=== EXCERPTED RECORDS ===
______________________________

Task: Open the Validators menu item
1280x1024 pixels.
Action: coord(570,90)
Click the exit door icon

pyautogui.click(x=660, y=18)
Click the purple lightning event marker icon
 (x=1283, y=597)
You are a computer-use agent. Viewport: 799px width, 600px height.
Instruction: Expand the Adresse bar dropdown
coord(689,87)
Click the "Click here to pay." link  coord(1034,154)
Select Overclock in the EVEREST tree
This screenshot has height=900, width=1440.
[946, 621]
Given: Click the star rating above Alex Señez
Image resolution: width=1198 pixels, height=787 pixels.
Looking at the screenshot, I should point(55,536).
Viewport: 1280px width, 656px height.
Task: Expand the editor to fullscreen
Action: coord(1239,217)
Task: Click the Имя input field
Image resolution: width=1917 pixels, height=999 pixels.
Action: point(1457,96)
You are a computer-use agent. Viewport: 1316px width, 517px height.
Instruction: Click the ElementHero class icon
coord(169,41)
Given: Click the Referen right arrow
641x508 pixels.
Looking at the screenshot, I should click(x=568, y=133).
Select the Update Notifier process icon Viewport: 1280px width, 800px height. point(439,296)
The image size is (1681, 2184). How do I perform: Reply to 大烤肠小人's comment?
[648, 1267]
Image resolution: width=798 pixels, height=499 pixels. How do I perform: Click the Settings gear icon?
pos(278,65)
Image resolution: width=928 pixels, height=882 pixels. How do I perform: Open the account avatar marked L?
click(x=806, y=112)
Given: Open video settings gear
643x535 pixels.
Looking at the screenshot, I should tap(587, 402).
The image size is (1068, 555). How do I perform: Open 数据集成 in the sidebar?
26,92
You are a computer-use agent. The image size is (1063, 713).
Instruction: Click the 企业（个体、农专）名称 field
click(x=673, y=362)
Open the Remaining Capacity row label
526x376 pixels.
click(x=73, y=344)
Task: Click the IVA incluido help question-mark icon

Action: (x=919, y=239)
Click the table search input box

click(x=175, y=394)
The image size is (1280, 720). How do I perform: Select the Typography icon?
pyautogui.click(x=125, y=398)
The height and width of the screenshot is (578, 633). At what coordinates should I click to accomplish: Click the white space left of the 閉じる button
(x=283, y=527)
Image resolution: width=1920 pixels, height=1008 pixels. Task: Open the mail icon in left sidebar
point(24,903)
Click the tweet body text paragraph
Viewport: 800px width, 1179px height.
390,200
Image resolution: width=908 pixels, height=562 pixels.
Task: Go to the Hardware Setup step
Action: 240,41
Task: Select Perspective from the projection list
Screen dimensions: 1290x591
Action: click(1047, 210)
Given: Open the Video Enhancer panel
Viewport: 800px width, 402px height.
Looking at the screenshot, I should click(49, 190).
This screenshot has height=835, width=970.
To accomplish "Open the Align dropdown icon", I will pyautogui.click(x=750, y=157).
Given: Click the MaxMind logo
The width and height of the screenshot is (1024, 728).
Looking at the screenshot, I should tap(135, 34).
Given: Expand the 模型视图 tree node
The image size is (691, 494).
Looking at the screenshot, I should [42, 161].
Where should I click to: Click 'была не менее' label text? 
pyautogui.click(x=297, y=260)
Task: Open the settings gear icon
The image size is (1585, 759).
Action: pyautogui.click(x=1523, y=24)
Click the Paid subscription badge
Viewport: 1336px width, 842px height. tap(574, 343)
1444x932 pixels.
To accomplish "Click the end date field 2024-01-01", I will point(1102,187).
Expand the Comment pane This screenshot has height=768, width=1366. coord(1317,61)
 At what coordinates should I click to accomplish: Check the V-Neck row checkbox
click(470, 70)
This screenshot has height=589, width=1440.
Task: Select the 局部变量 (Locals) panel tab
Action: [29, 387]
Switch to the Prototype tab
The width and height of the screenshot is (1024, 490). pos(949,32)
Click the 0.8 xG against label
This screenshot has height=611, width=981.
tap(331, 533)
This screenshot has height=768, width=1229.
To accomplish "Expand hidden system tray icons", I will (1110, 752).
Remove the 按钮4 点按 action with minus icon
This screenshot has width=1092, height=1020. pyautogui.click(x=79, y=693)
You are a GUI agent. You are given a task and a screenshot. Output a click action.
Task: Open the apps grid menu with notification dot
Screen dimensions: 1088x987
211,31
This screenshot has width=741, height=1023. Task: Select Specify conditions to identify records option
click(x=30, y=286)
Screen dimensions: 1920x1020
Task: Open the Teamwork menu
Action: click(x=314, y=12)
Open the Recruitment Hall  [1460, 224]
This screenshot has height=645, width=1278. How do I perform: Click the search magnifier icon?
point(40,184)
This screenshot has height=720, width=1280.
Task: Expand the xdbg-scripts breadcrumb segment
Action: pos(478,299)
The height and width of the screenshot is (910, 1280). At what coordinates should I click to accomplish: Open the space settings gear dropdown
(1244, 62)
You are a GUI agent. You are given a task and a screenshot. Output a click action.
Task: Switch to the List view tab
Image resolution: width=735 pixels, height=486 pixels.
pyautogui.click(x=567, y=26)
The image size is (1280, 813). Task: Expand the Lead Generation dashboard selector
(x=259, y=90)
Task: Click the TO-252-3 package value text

______________________________

Lines that contain "will" are to be copied from the records above.

To accomplish "Open the Align dropdown icon", I will pyautogui.click(x=750, y=157).
To accomplish "Click the end date field 2024-01-01", I will point(1102,187).
To accomplish "Expand hidden system tray icons", I will (1110, 752).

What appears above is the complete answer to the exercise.